┌──

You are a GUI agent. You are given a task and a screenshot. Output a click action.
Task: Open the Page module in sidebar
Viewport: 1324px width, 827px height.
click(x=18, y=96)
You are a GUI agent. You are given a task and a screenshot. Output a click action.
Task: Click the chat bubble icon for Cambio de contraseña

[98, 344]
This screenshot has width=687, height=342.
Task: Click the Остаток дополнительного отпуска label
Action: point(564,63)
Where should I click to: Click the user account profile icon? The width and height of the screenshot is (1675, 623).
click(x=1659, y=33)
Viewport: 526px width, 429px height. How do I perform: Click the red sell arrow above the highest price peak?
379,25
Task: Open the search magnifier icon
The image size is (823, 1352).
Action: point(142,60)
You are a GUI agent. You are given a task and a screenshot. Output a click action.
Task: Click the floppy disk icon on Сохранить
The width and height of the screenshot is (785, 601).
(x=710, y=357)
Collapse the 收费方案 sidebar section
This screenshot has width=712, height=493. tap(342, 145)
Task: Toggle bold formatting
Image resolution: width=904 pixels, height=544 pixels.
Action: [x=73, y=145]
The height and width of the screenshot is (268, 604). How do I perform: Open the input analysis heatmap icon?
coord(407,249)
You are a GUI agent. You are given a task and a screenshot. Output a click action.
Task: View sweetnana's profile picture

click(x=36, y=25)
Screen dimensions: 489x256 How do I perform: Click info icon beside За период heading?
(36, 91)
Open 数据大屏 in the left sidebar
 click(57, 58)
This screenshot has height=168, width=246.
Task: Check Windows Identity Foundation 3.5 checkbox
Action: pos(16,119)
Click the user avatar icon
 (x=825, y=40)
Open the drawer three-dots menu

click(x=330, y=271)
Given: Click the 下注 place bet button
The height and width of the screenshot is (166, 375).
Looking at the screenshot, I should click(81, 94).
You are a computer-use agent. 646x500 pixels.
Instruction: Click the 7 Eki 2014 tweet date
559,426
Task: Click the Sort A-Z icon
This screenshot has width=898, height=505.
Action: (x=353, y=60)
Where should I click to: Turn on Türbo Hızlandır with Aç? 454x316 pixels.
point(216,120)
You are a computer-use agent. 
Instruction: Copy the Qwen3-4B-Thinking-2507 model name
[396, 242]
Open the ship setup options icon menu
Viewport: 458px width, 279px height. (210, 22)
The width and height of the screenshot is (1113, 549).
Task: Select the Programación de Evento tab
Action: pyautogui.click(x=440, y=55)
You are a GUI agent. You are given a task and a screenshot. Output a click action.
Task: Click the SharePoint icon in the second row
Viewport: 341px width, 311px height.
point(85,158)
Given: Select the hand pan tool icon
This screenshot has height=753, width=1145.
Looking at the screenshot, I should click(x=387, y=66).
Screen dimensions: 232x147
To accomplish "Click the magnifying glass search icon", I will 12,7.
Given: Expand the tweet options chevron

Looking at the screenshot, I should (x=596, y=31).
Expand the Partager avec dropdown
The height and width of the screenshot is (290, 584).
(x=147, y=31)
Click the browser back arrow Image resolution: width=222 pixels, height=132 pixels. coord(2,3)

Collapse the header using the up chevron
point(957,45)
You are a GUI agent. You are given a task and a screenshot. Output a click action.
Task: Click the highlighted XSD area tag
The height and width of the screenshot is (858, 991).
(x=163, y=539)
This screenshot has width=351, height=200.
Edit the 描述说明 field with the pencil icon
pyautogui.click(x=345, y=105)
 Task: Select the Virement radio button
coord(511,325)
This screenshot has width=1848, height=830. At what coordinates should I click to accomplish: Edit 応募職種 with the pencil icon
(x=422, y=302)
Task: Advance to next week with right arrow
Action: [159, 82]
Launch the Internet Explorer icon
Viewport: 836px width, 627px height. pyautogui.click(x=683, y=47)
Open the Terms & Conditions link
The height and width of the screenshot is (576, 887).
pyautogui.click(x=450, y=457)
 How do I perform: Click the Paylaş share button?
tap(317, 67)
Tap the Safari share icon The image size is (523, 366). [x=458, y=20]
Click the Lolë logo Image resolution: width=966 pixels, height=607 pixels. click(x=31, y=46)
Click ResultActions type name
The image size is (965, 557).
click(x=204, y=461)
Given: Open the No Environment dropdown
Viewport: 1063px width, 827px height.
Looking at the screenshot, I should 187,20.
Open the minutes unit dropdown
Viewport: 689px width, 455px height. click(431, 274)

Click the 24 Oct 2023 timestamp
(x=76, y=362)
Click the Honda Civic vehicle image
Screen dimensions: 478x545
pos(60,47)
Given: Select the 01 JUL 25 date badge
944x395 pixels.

└──

### [Work required]
Collect the lines of the records that include the string "computer".

### [Response for this exercise]
You are a computer-use agent. 646x500 pixels.
You are a computer-use agent. 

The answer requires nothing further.